* begin DATA FOR THIS EXERCISE *

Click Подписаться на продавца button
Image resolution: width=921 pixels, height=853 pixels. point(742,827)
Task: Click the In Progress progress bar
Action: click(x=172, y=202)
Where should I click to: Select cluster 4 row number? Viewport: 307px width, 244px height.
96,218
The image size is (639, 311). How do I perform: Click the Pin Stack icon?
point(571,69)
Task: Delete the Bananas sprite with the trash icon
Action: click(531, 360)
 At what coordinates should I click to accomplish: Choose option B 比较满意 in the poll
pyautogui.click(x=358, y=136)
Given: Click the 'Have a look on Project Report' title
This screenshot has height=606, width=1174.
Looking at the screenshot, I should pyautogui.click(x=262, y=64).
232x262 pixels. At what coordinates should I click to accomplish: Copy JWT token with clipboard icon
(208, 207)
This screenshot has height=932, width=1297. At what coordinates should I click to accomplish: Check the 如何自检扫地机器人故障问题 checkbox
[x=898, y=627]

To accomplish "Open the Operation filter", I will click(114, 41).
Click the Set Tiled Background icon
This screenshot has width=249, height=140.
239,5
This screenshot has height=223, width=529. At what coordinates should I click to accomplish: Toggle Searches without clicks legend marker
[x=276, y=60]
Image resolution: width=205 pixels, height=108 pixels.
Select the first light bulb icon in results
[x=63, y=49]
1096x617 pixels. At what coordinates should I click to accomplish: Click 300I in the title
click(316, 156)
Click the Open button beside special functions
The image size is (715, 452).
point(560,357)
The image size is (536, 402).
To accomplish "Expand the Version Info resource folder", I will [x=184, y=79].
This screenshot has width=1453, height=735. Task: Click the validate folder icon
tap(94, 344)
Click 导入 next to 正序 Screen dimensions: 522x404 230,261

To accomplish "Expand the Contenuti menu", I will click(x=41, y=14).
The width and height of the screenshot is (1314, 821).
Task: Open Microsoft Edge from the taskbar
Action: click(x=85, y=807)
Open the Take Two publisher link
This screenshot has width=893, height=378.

* end DATA FOR THIS EXERCISE *

EXERCISE REQUIREMENTS: Copy out word for word the material above, starting with the line that contains "will click(114, 41)." and going on through the last line of the material.

THE OUTPUT:
To accomplish "Open the Operation filter", I will click(114, 41).
Click the Set Tiled Background icon
This screenshot has width=249, height=140.
239,5
This screenshot has height=223, width=529. At what coordinates should I click to accomplish: Toggle Searches without clicks legend marker
[x=276, y=60]
Image resolution: width=205 pixels, height=108 pixels.
Select the first light bulb icon in results
[x=63, y=49]
1096x617 pixels. At what coordinates should I click to accomplish: Click 300I in the title
click(316, 156)
Click the Open button beside special functions
The image size is (715, 452).
point(560,357)
The image size is (536, 402).
To accomplish "Expand the Version Info resource folder", I will [x=184, y=79].
This screenshot has width=1453, height=735. Task: Click the validate folder icon
tap(94, 344)
Click 导入 next to 正序 Screen dimensions: 522x404 230,261

To accomplish "Expand the Contenuti menu", I will click(x=41, y=14).
The width and height of the screenshot is (1314, 821).
Task: Open Microsoft Edge from the taskbar
Action: click(x=85, y=807)
Open the Take Two publisher link
This screenshot has width=893, height=378.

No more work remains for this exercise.